# START OF Record excerpts

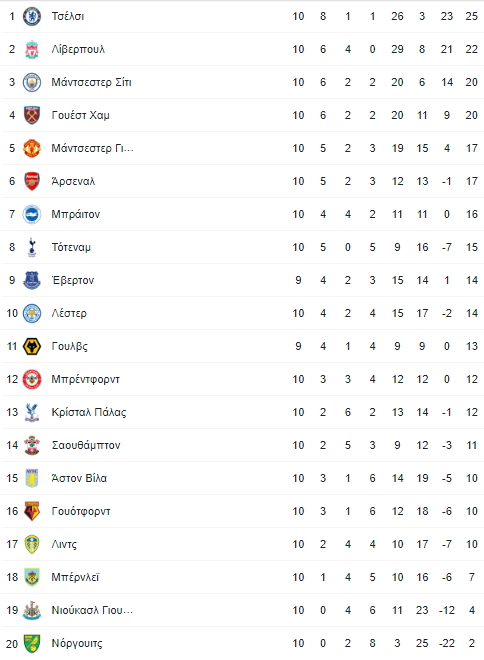Click the Tottenham crest icon
Viewport: 484px width, 660px height.
pyautogui.click(x=32, y=247)
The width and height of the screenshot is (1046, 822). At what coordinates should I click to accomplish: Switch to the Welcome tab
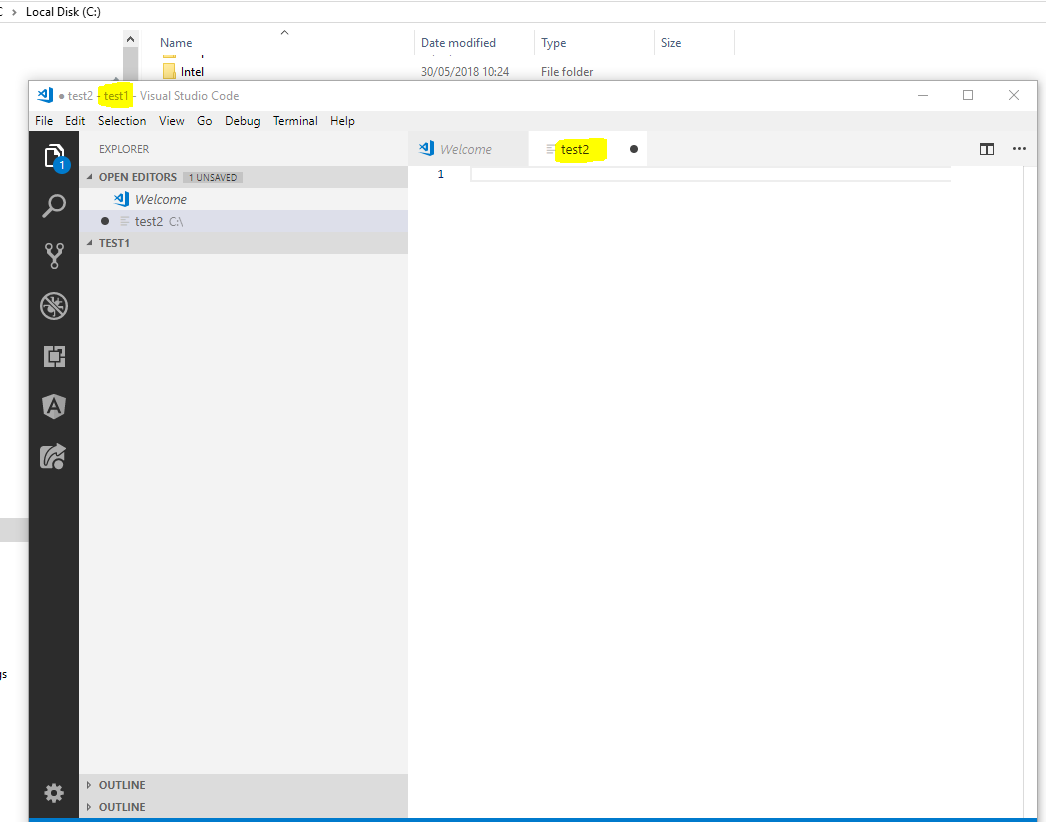pos(468,148)
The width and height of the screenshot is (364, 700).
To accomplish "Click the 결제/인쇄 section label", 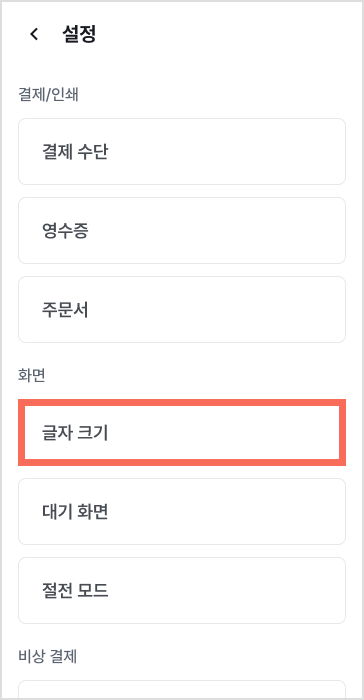I will click(48, 95).
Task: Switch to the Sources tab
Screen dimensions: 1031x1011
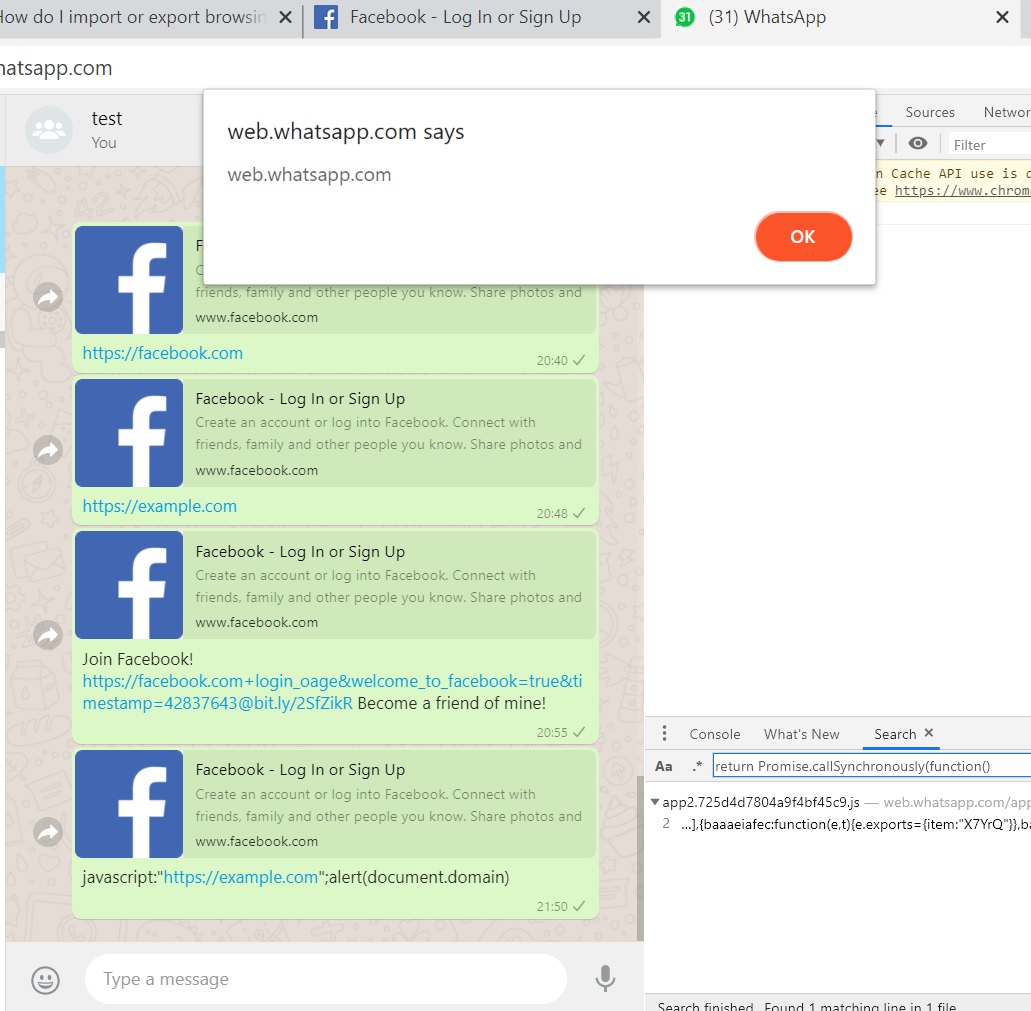Action: pyautogui.click(x=929, y=112)
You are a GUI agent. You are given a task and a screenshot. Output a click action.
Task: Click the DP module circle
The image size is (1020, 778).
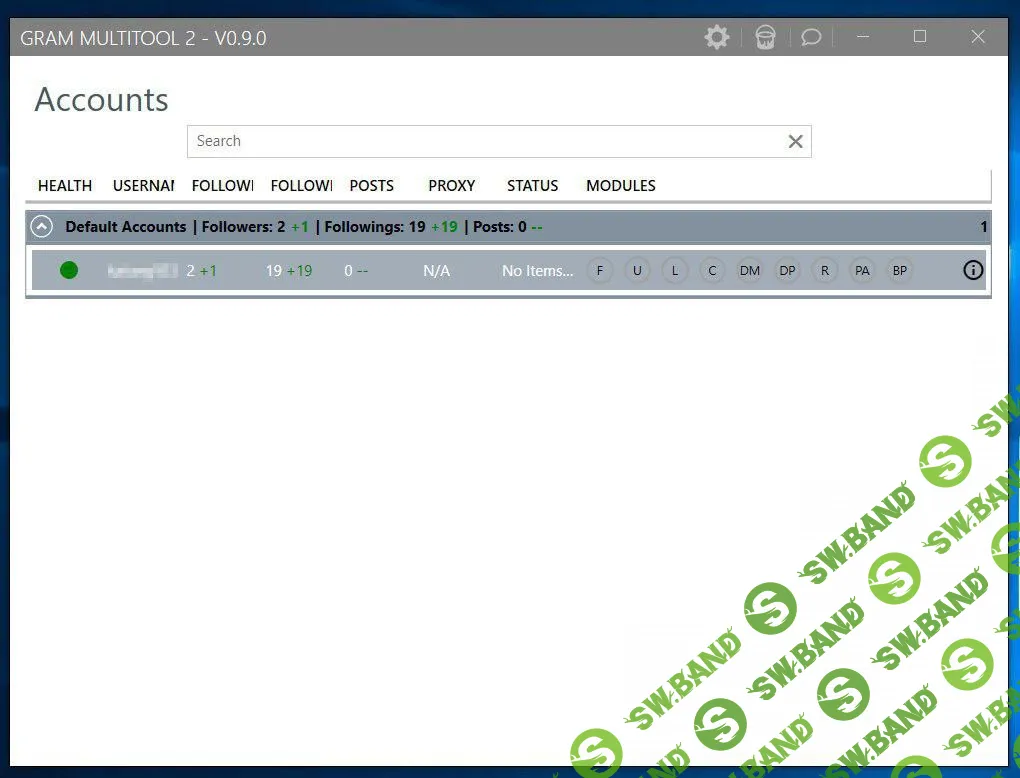pos(788,270)
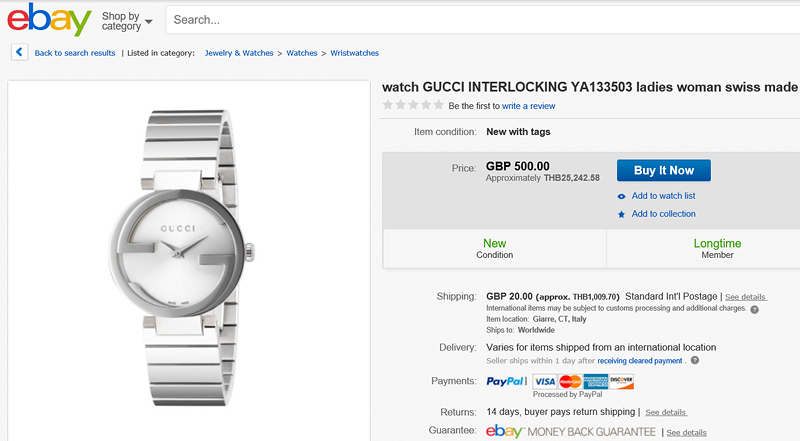Open the Jewelry & Watches category
Viewport: 800px width, 441px height.
pyautogui.click(x=240, y=53)
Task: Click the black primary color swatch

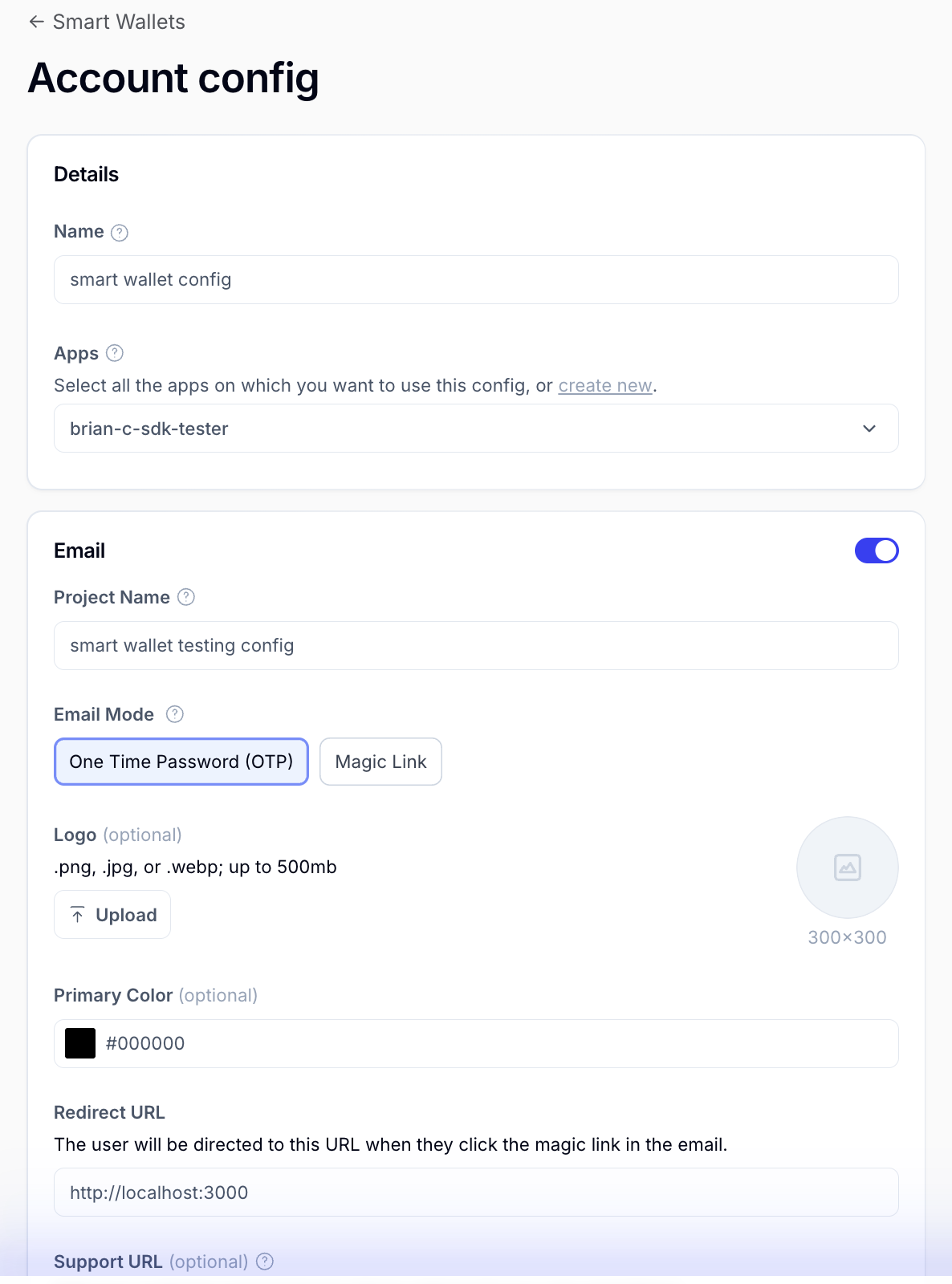Action: click(79, 1043)
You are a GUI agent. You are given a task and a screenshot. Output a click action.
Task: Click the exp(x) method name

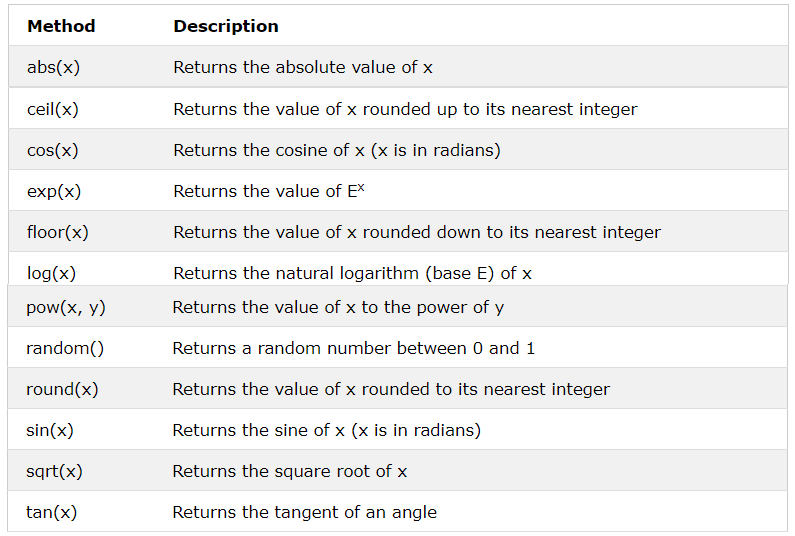pos(54,191)
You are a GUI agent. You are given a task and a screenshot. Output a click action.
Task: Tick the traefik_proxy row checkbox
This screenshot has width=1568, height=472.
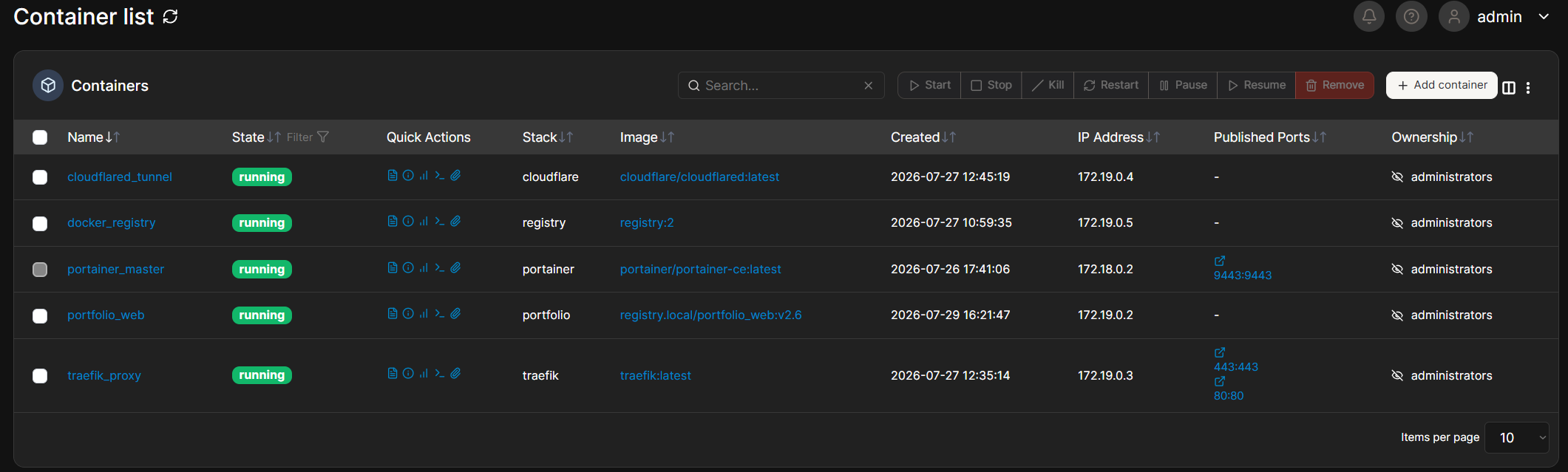point(40,376)
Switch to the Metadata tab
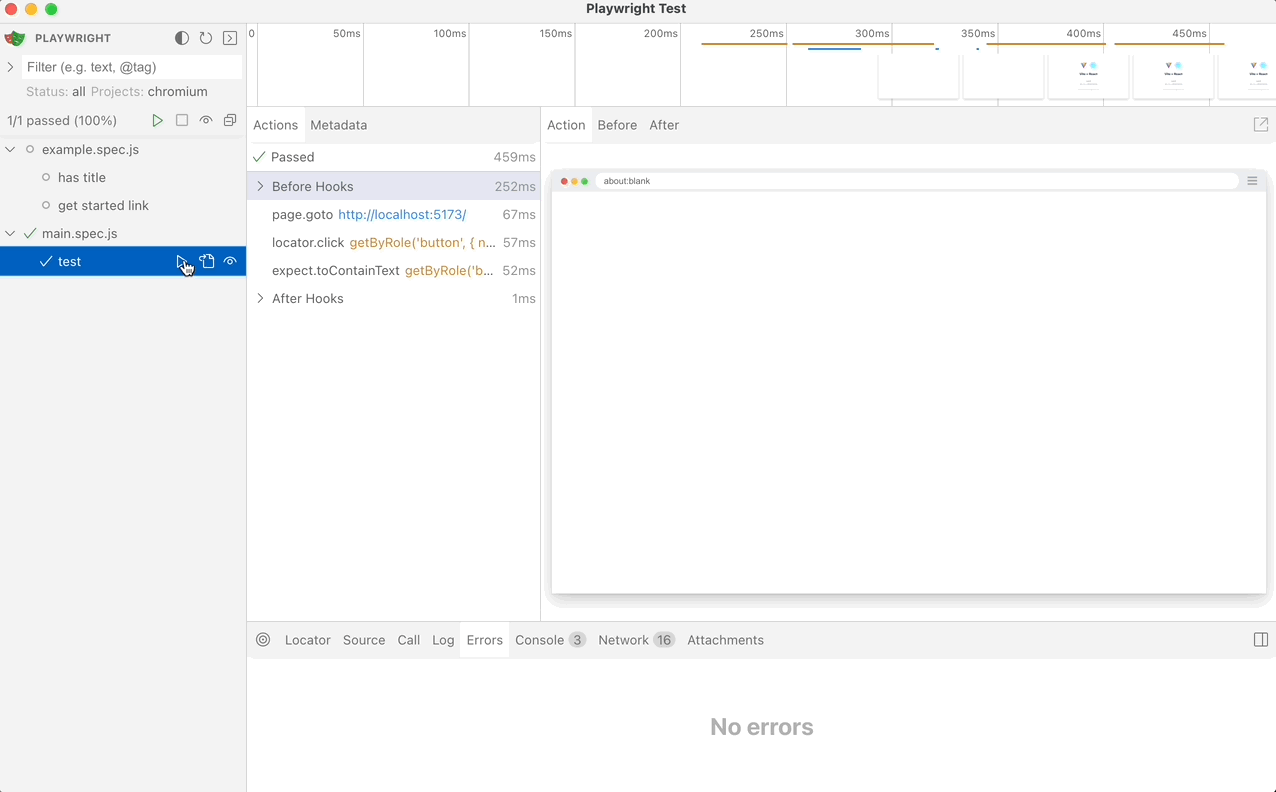This screenshot has height=792, width=1276. pos(338,125)
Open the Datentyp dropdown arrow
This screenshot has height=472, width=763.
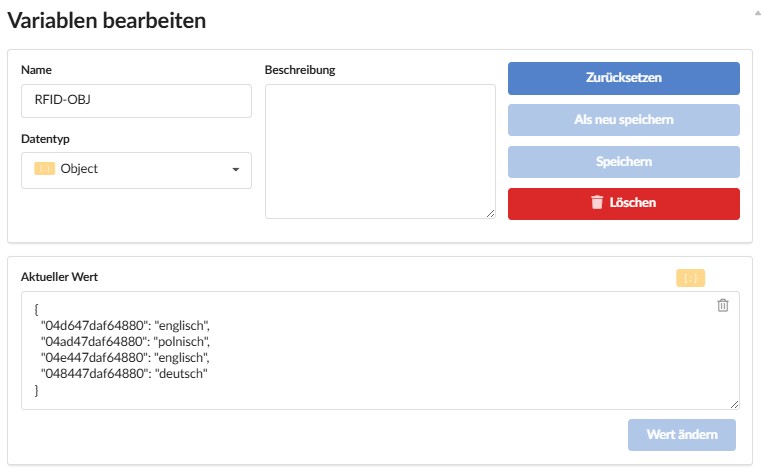point(236,170)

# END OF Record excerpts

• _What is being asked_
Put the records above, from the line containing "Open the Datentyp dropdown arrow" through the end of the records, into a two-column CSV with the headers "instruction" and "target". Give one row per record, with each field in double quotes and any line breaks turned into spaces, and leave out the pictures.

• _Solution below_
instruction,target
"Open the Datentyp dropdown arrow This screenshot has height=472, width=763.","point(236,170)"